The Denver Clerk and Recorder website also says that Denver has mailed ballots to IFTV's in the last five mail ballot elections "without issue from the Secretary of State."
Secretary of State Scott Gessler and others have claimed that an excess of mailed ballots could be used fraudulently. Gessler was elected to the Secretary of State's office in 2010, and Johnson moved from being the municipal clerk of Aurora to the Denver Clerk and Recorder job this past June.
In the June 2011 municipal election, Denver mailed out a total of just over 300,000 ballots total. About 70,000 were IFTV's. According to Johnson's statement, 10,655 IFTV voters returned their ballots. Ultimately, however, roughly 154-thousand mail ballots were never returned, more than half of the total ballots mailed out.

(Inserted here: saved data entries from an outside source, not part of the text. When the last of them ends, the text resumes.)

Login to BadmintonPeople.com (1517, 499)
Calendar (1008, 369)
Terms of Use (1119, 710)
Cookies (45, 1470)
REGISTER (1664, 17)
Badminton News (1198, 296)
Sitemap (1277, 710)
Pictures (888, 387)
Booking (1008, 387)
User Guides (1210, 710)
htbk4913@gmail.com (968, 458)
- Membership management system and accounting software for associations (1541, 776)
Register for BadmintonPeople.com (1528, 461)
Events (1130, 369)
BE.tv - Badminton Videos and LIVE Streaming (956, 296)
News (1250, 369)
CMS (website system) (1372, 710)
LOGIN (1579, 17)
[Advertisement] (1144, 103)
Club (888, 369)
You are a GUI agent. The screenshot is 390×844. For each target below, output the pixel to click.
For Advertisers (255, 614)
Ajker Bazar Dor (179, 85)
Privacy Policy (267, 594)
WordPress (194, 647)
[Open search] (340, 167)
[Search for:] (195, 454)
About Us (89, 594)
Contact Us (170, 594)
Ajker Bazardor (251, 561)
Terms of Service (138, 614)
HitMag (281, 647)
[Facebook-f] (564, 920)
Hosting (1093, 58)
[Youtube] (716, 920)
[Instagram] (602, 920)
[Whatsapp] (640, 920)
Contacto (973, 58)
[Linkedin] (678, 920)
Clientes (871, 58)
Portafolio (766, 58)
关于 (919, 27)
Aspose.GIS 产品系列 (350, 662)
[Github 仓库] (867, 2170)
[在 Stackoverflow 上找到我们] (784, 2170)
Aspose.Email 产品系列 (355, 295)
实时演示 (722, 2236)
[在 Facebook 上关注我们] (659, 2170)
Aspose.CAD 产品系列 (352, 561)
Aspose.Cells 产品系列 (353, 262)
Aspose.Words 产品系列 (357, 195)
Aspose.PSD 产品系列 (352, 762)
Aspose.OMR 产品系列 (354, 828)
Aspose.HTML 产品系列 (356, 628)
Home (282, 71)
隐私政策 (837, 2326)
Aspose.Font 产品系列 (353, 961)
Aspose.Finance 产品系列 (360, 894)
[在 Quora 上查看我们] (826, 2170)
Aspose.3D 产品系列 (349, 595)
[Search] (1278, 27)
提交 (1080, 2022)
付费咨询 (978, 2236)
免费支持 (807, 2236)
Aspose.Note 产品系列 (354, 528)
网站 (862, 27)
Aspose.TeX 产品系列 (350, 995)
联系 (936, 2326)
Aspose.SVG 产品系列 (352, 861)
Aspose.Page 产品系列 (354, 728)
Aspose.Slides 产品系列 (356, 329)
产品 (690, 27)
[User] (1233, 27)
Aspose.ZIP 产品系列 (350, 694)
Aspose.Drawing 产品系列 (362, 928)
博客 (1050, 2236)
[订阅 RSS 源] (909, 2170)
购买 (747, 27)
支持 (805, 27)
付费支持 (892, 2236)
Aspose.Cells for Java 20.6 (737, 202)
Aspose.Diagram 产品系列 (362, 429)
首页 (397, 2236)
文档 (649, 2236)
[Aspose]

Other counties have cited cost as a factor when deciding to mail only to active voters. In 2009, a new law required clerks to mail to both active and IFTV's. Under those circumstances, according to a report from KOAA in Colorado Springs, roughly 27-thousand ballots were mailed to IFTV's in El Paso County. Only 29 of those ballots were returned. According to the Douglas County Clerk Jack Arrowsmith, in their 2009 coordinated election, just over 10-thousand IFTV ballots were mailed. Of those, 351 were returned. The 2009 portion of the law mandating that ballots be sent to IFTV's was repealed by sunset effective this July 1.